CBK grants Egypt’s Banque Misr–S.A.E. licence


Central Bank of Kenya. FILE PHOTO | NMG

Egypt’s second-largest lender Banque Misr–S.A.E. has acquired a licence to operate a representative office in Kenya, eyeing trade finance deals for Egyptian businesses looking to venture into the East Africa region.

The Central Bank of Kenya said Tuesday that it had granted the licence to the State-owned lender, which now becomes the second Egyptian bank with a presence in Nairobi—after Egypt’s largest private lender Commercial International Bank bought a controlling stake in Kenya’s Tier-III Mayfair Bank in 2020.

The new licence now brings to 10 the number of representative offices of foreign banks that are operational in Nairobi.

These units carry out research, marketing and liaison roles on behalf of their parent banks.
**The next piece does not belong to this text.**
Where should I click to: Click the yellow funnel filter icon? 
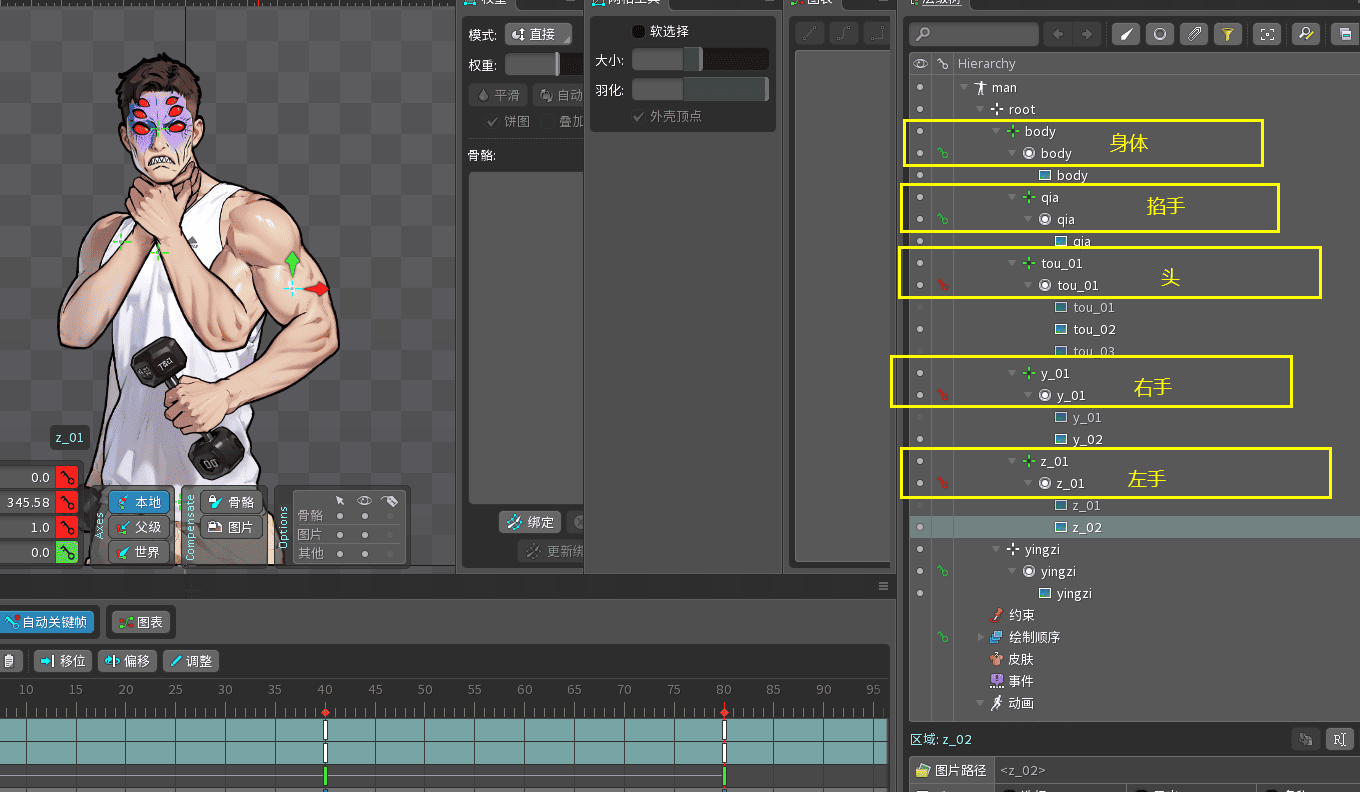coord(1228,34)
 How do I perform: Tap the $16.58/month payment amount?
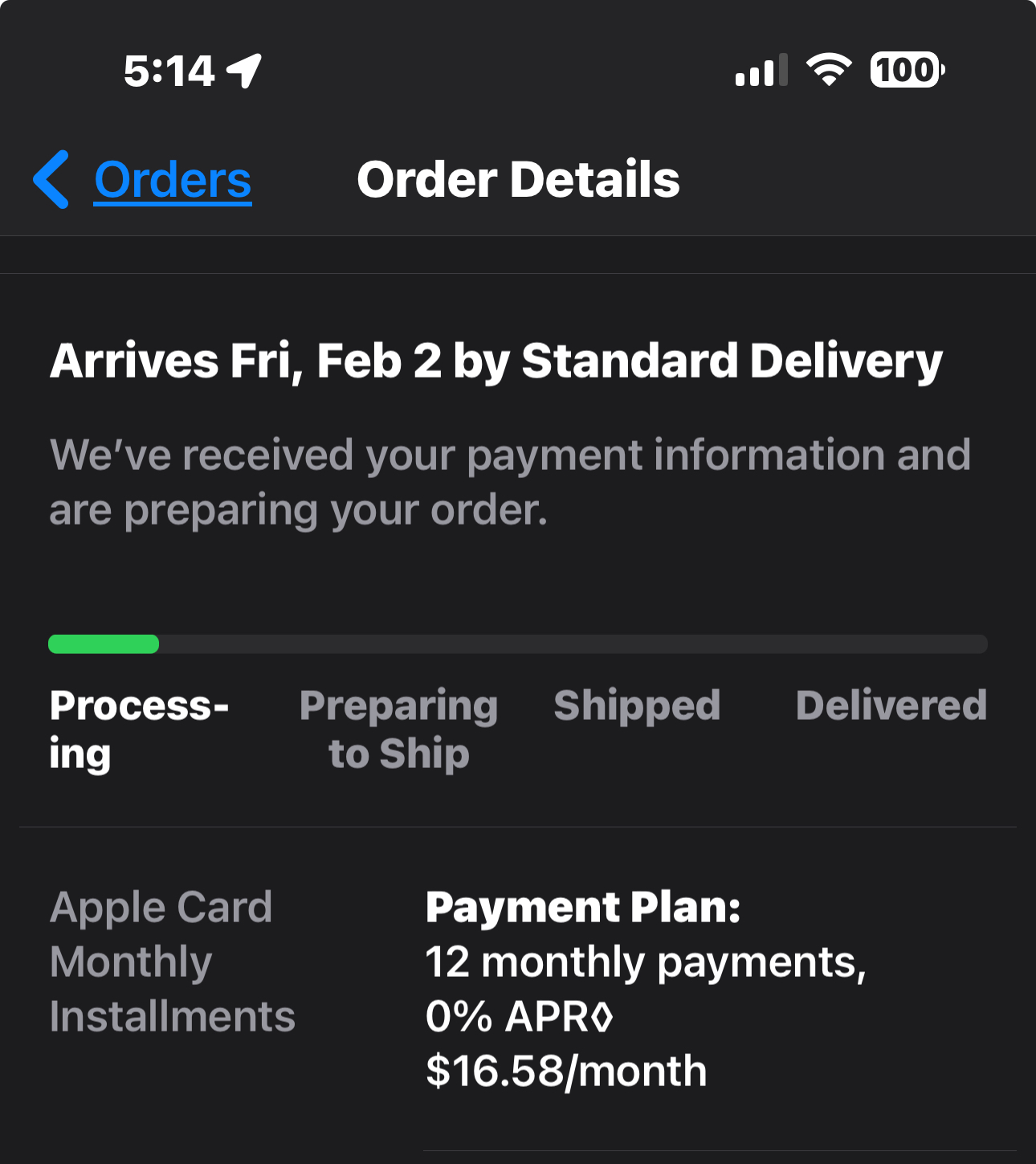[565, 1069]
They are however barred from conducting commercial banking services which include deposit taking unless they open a full-fledged subsidiary or branch.

“The CBK announces the granting of authority to Banque Misr–S.A.E. of Egypt to establish a Representative Office in Kenya by the name Banque Misr – S.A.E.– Kenya Representative Office,” said the CBK in a statement.

“The Representative Office is expected to play a catalytic role in strengthening the long-standing trade relationship between Egypt and Kenya.” 

Officials of the bank had indicated a year ago that they had made the application for the Kenya office licence alongside similar bids in Somalia and Djibouti.

The bank also said it would borrow $250 million (Sh29.7 billion) from international lenders to fund the Kenya expansion.

Foreign bank representative offices conducted business worth $3.3 billion (Sh392.4 billion) last year, a slight reduction compared to 2020’s transaction volume of $3.4 billion (Sh404.3 billion).

Trade finance accounted for the biggest share of deals at $1.1 billion (Sh130.8 billion), followed by correspondent banking at $700 million (Sh83.2 billion).

Correspondent banking involves transactions originating from other overseas branches conducted through the Kenyan office where the local parties or partners are based.

Specialised and syndicated finance deals each accounted for $400 million (Sh47.6 billion) worth of transactions in the year ending December 2021.